Le plan distingue plusieurs catégories de créances. Les créances nées postérieurement au jugement d’ouverture, dites de l’article L622-17, doivent être réglées à leur échéance normale. Les créances superprivilégiées, garanties par le privilège des salaires, sont réglées hors plan, sans remise ni délai, conformément à l’article L626-20. Les créances inférieures à 500 euros sont payées comptant, dans la limite de 5 % du passif vérifié. Les créances échues privilégiées et chirographaires sont remboursées à 100 % sur dix ans, sans intérêts, par annuités progressives. Les créances bancaires à échoir sont remboursées à 100 % sur douze ans, également par annuités progressives. Ce traitement différencié respecte les ordres de privilèges et les dispositions légales. Le tribunal a également ordonné l’inaliénabilité des biens de la société pendant la durée du plan, afin de préserver les droits des créanciers. La nomination d’un commissaire à l’exécution du plan assure le suivi des paiements. L’arrêt de la Cour d’appel de Rennes du 18 mars 2025 rappelle l’importance de la qualification exacte des créances :  » Il résulte du contrat de prêt n°DC 01270945 qu’il est garanti par une hypothèque de rang 1 à hauteur de 65.000 euros. Il résulte de la déclaration de créance du Crédit Mutuel que ce contrat, renuméroté 0721 0598317 04, a été déclaré comme bénéficiant d’un privilège d’ Hypothèque conventionnelle. L’ordonnance sera infirmée en ce qu’elle a admis la créance à titre chirographaire et non pas privilégié «  (Cour d’appel de Rennes, 18 mars 2025, n°24/02936). Cela souligne la nécessité pour le tribunal de vérifier la nature des créances. En l’espèce, le jugement a bien distingué les créances privilégiées et chirographaires, ce qui est conforme. Le plan apparaît ainsi équilibré et respectueux des droits de chaque catégorie.

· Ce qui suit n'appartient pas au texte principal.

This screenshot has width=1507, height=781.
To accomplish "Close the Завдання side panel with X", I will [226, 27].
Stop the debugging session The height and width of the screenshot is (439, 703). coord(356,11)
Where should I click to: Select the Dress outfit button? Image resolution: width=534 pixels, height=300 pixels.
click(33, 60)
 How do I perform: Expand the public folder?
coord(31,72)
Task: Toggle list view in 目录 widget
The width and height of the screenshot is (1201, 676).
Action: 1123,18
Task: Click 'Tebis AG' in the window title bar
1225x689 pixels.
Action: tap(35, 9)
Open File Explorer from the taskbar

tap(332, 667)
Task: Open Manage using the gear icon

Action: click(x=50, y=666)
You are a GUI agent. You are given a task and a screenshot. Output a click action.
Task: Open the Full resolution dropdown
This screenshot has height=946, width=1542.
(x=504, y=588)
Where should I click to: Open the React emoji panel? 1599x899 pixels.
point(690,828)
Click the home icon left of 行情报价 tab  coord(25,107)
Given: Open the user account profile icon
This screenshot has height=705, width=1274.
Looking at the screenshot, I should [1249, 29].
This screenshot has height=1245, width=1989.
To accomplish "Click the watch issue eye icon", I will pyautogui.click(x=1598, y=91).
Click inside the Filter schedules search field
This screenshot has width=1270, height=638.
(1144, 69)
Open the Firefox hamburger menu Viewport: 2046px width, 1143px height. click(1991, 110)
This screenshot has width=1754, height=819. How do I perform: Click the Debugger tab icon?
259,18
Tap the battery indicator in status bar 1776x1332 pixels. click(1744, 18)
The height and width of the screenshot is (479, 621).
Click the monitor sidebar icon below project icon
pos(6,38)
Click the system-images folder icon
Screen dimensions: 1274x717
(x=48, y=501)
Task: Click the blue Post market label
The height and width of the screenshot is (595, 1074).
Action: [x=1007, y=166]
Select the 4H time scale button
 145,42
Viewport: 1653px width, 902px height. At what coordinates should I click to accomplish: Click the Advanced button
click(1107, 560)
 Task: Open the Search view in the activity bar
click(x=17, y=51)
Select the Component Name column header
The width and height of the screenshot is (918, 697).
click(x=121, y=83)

B. Le maintien des délais de paiement contractuels antérieurs

L’article L626-18 alinéa 3 du code de commerce dispose que, pour les créanciers autres que ceux visés aux deux premiers alinéas, lorsque les délais de paiement stipulés par les parties avant l’ouverture de la procédure sont supérieurs à la durée du plan, le tribunal ordonne le maintien de ces délais. En l’espèce, deux établissements bancaires bénéficiaient de contrats de prêt avec des échéances s’étalant au-delà de la durée du plan, soit douze ans. Le tribunal a pris acte de ces délais et a ordonné leur maintien, en fixant un échéancier de remboursement sur douze ans conforme aux stipulations contractuelles. Cette solution est fidèle à la lettre de l’article L626-18. Elle permet de ne pas modifier unilatéralement les conventions en cours, tout en intégrant le plan de redressement. Les banques ont accepté cette modalité. Le tribunal a ainsi respecté le principe de la force obligatoire des contrats, tempéré par les nécessités de la procédure collective. Cette approche protège les créanciers bancaires tout en offrant à la débitrice un étalement viable. En outre, le gel partiel du remboursement du compte courant d’associé pendant la durée du plan témoigne de la recherche d’un équilibre entre les intérêts en présence. Le jugement illustre une application équilibrée des règles du redressement judiciaire, favorisant la poursuite d’activité tout en respectant les droits des créanciers.